This example shows how to use and manage the RICOH THETA over your office network with Django.
You’ll learn how to use the RICOH THETA v2.1 API (OSC) API over your office network by putting the THETA V into client mode. To avoid the hassle of getting your staff to connect their phone or laptop to the THETA with Wi-Fi, we will use the THETA client mode network option to use your own office network to assign the camera an IP address automatically.
This project is intended for education of a few simple concepts only. It is not intended for production use.

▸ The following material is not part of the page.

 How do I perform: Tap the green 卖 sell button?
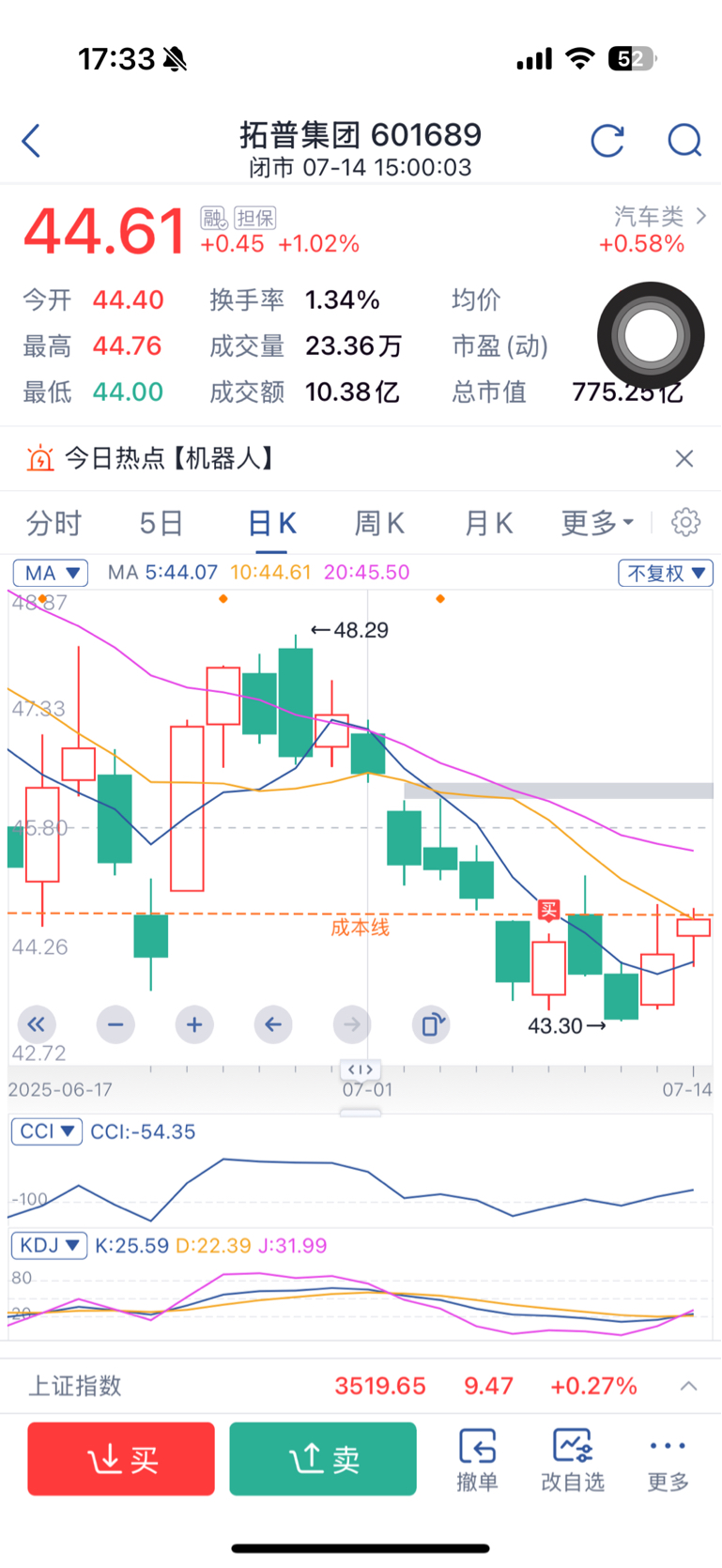(x=323, y=1458)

To keep the code simple and concise, there is only minimal error checking.
Getting the Code
Code for this project is available on GitHub.

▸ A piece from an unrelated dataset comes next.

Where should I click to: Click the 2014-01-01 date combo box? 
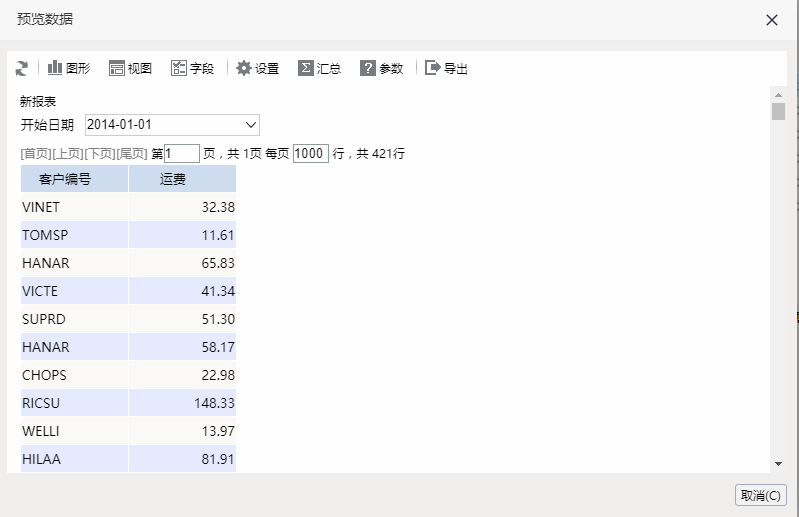click(172, 125)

Install Project Dependencies
I recommend you run Python in a virtualenv.
$ python3 -m pip install virtualenv
You can then create a virtualenv, start it, and install the Python requirements
$ virtualenv myvenv
$ source myvenv/bin/activate
$ pip install -r requirements.txt
Modify views.py for Your Camera Settings
You must change the three settings below for your specific camera.
################
# Change the settings below
################
# global constants specific to your THETA. Change for your camera.
THETA_IP = '192.168.2.101'
THETA_ID = 'THETAYL00105377'
THETA_PASSWORD = '00105377' # default password. may have been changed
How To Find IP Address of Camera
You can find the IP address with the script tools/find-theta.py
. This uses zeroconf to find the THETA with network discovery.
Browsing services, press Ctrl-C to exit...
Service THETAYL00105377._osc._tcp.local. of type _osc._tcp.local. state changed: ServiceStateChange.Added
Address: 192.168.2.101:80
Weight: 0, priority: 0
Server: THETAYL00105377.local.
No properties
Once you find the IP address, you must modify the constant in views.py
. In actual use, you can include discovery into your Django project or assign static IP addresses to the THETA hardware ID with your Wi-Fi router.
Run Django Server
(myvenv) $ python manage.py runserver
....
July 19, 2019 - 21:52:22
Django version 2.2.3, using settings 'shell.settings'
Starting development server at http://127.0.0.1:8000/
Quit the server with CONTROL-C.
Connect Browser
Open browser to localhost:8000
Clicking on one of the commands will show the HTTP response in the browser.
The image listing is basic right now.
You can preview the images directly on the camera before downloading the THETA images from the camera to your local system. The images are previewed in equirectangular.
Images are copied from the camera to your local machine. The original image remains on your camera. The interface is minimal.
Images are stored in project_home/media
Code Explanation
GET
The THETA API is run through an HTTP request using Python requests. To use client mode, you must also use Digest Authentication. The print statement is only for debugging purposes. You can delete it.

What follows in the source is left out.